Any suggestions that would be more helpful?
I’m not a parent, a teacher, or a therapist. However, I was bullied from kindergarten through tenth grade. So, here’s my two cents based on my own experience having not put it into practice.
The bully is a bully for a reason just as the bullied is bullied for a reason. You can not control the environment that created a bully but you can attempt to help your bullied child. If I were a parent, I would take a good hard look at my child and ask their teachers why they may be bullied. As a parent, I would help my kid overcome those traits if possible. In some cases, there may not be an immediate solution that you can provide. Your child, as it was the case for me, may be in an environment that’s detrimental to their development.
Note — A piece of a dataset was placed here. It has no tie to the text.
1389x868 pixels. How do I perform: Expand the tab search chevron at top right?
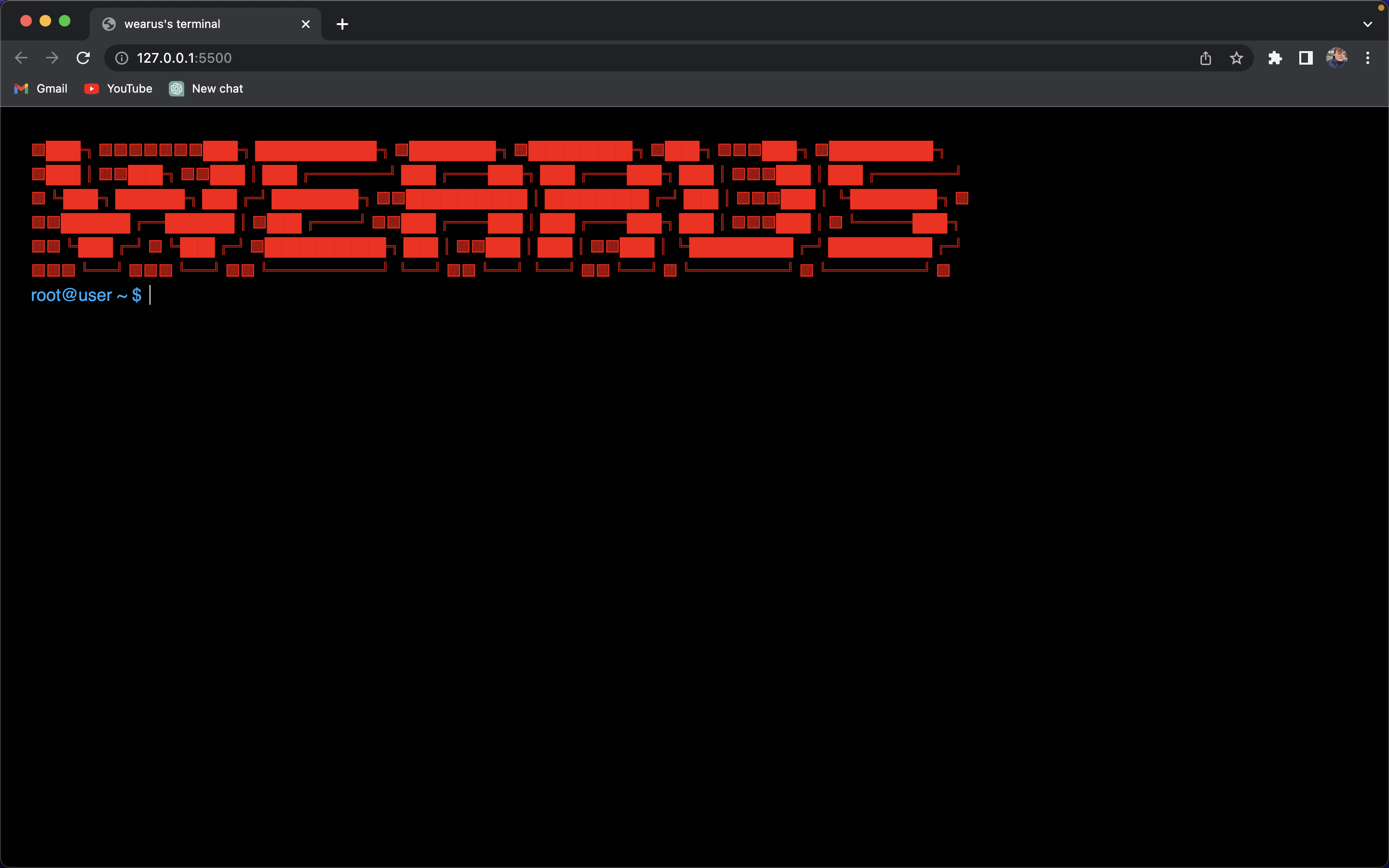coord(1368,24)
It’s not so much about “standing up to the bully” and telling your kid to do that is, in my opinion, counter productive. Lack of confidence is one reason a child may be bullied and gaining confidence is how to thwart ongoing threats. Their confidence will be what stands up to the bully on its own.
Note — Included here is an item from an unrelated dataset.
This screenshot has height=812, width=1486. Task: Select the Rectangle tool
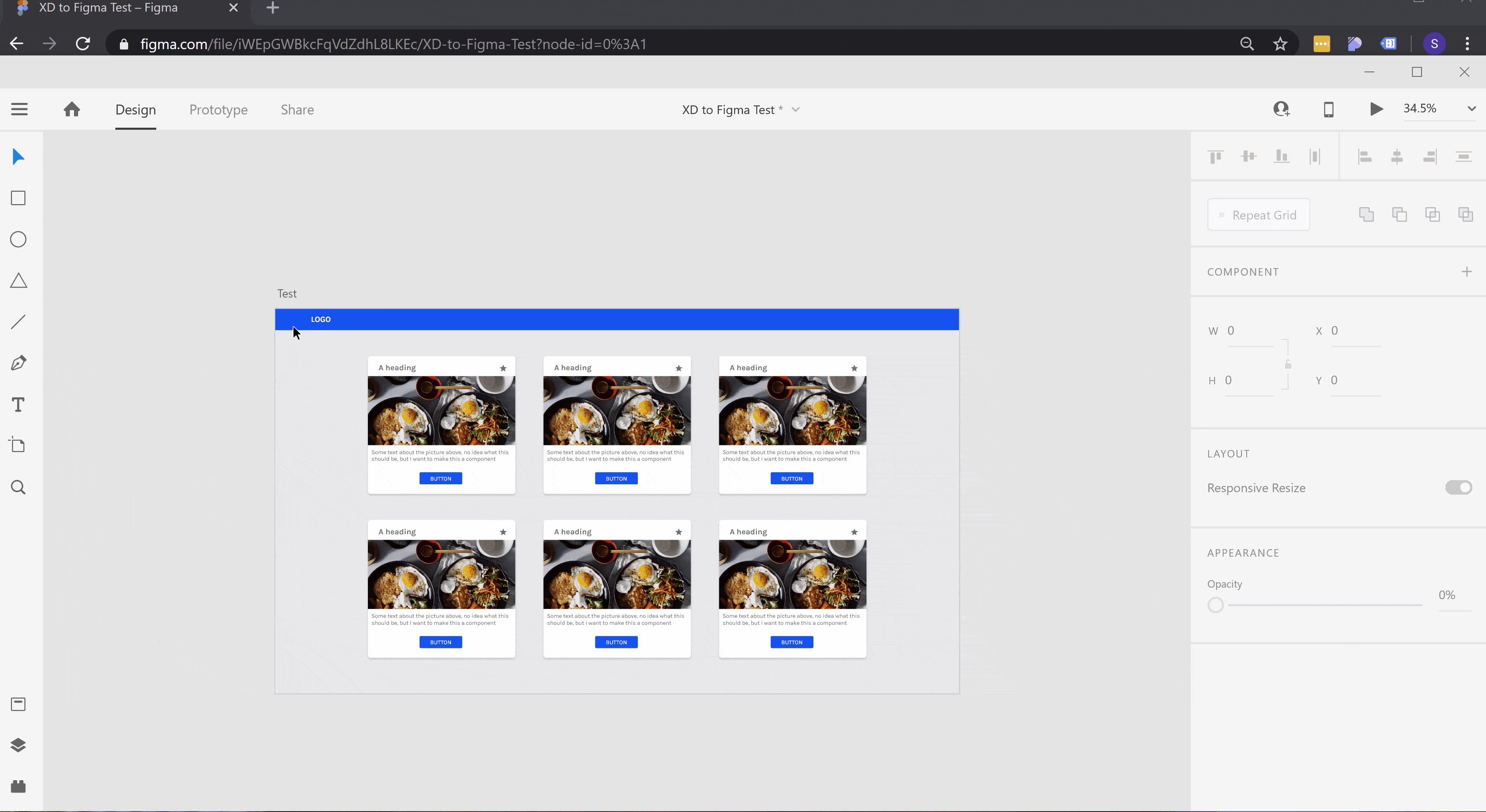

Confidences is gained through social interactions. Support your child by exposing them to more activities that make them uncomfortable. I quit soccer and karate lessons too quickly and my mom didn’t push me to keep doing them or really support anything I was ever interested in. This taught me it was easier to hide from awkwardness and give up on things I had a passing interest in if I wasn’t good enough at it from the start. I still struggle with this in my 40s. I may not be bullied in school anymore but life itself is always there to judge me and tell me how weak I am.
It was the summer between tenth and eleventh grade when I started to hang out with more people (like, two) around the neighborhood. We would skateboard, ride bikes, play street hockey, go out to eat pizza, etc. With a small group of people who had a little more influence / confidence in school, I guess my confidence grew enough that people to be more friendly towards me.
I probably have a poor impression of how kids are growing up today. I assume most kids are in their homes playing video games and watching TikTok. As much confidence as someone may gain at home by being really good at something they do online, this doesn’t transfer to the real world or the shared world young people experience.